→ Work to be completed:
A faithful copy of the whole listing is required.

→ Extracted entries:

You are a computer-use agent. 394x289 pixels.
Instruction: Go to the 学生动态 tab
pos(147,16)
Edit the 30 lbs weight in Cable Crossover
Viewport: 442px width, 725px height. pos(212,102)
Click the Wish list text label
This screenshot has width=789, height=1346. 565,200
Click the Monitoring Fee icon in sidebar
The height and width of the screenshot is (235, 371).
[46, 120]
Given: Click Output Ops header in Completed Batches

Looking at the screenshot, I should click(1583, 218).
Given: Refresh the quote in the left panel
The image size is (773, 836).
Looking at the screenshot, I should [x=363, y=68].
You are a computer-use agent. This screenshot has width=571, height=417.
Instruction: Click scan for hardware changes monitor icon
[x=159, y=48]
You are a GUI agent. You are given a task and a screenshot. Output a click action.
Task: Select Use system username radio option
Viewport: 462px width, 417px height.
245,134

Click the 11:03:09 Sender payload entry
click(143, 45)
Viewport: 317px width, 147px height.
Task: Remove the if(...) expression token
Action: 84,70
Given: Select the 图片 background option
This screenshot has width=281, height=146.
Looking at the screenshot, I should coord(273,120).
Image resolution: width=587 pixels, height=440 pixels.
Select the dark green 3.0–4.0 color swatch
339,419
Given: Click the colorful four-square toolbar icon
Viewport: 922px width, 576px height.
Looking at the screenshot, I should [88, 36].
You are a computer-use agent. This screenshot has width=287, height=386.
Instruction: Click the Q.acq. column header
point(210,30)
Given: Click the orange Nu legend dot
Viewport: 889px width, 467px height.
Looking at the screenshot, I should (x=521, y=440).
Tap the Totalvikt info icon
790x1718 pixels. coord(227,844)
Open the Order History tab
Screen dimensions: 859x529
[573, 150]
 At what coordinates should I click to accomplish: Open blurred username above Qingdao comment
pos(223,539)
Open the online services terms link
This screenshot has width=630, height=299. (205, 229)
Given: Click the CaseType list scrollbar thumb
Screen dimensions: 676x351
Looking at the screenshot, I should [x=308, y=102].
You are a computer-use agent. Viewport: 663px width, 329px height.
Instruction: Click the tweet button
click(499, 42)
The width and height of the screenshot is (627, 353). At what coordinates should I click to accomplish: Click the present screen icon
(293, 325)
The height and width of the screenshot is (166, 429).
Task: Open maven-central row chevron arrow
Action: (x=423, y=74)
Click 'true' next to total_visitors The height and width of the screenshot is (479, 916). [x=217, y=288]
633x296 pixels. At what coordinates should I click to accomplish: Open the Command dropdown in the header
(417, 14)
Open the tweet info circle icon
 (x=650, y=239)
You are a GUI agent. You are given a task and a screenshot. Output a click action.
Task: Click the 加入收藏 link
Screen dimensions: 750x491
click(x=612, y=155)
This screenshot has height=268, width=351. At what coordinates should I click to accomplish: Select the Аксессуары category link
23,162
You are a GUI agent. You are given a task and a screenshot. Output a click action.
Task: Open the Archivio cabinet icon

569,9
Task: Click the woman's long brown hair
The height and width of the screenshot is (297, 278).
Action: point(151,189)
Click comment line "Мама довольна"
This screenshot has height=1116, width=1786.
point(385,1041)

→ Solution:
You are a computer-use agent. 394x289 pixels.
Instruction: Go to the 学生动态 tab
pos(147,16)
Edit the 30 lbs weight in Cable Crossover
Viewport: 442px width, 725px height. pos(212,102)
Click the Wish list text label
This screenshot has width=789, height=1346. 565,200
Click the Monitoring Fee icon in sidebar
The height and width of the screenshot is (235, 371).
[46, 120]
Given: Click Output Ops header in Completed Batches

Looking at the screenshot, I should click(1583, 218).
Given: Refresh the quote in the left panel
The image size is (773, 836).
Looking at the screenshot, I should [x=363, y=68].
You are a computer-use agent. This screenshot has width=571, height=417.
Instruction: Click scan for hardware changes monitor icon
[x=159, y=48]
You are a GUI agent. You are given a task and a screenshot. Output a click action.
Task: Select Use system username radio option
Viewport: 462px width, 417px height.
245,134

Click the 11:03:09 Sender payload entry
click(143, 45)
Viewport: 317px width, 147px height.
Task: Remove the if(...) expression token
Action: 84,70
Given: Select the 图片 background option
This screenshot has width=281, height=146.
Looking at the screenshot, I should coord(273,120).
Image resolution: width=587 pixels, height=440 pixels.
Select the dark green 3.0–4.0 color swatch
339,419
Given: Click the colorful four-square toolbar icon
Viewport: 922px width, 576px height.
Looking at the screenshot, I should [88, 36].
You are a computer-use agent. This screenshot has width=287, height=386.
Instruction: Click the Q.acq. column header
point(210,30)
Given: Click the orange Nu legend dot
Viewport: 889px width, 467px height.
Looking at the screenshot, I should (x=521, y=440).
Tap the Totalvikt info icon
790x1718 pixels. coord(227,844)
Open the Order History tab
Screen dimensions: 859x529
[573, 150]
 At what coordinates should I click to accomplish: Open blurred username above Qingdao comment
pos(223,539)
Open the online services terms link
This screenshot has width=630, height=299. (205, 229)
Given: Click the CaseType list scrollbar thumb
Screen dimensions: 676x351
Looking at the screenshot, I should [x=308, y=102].
You are a computer-use agent. Viewport: 663px width, 329px height.
Instruction: Click the tweet button
click(499, 42)
The width and height of the screenshot is (627, 353). At what coordinates should I click to accomplish: Click the present screen icon
(293, 325)
The height and width of the screenshot is (166, 429).
Task: Open maven-central row chevron arrow
Action: (x=423, y=74)
Click 'true' next to total_visitors The height and width of the screenshot is (479, 916). [x=217, y=288]
633x296 pixels. At what coordinates should I click to accomplish: Open the Command dropdown in the header
(417, 14)
Open the tweet info circle icon
 (x=650, y=239)
You are a GUI agent. You are given a task and a screenshot. Output a click action.
Task: Click the 加入收藏 link
Screen dimensions: 750x491
click(x=612, y=155)
This screenshot has height=268, width=351. At what coordinates should I click to accomplish: Select the Аксессуары category link
23,162
You are a GUI agent. You are given a task and a screenshot. Output a click action.
Task: Open the Archivio cabinet icon

569,9
Task: Click the woman's long brown hair
The height and width of the screenshot is (297, 278).
Action: point(151,189)
Click comment line "Мама довольна"
This screenshot has height=1116, width=1786.
point(385,1041)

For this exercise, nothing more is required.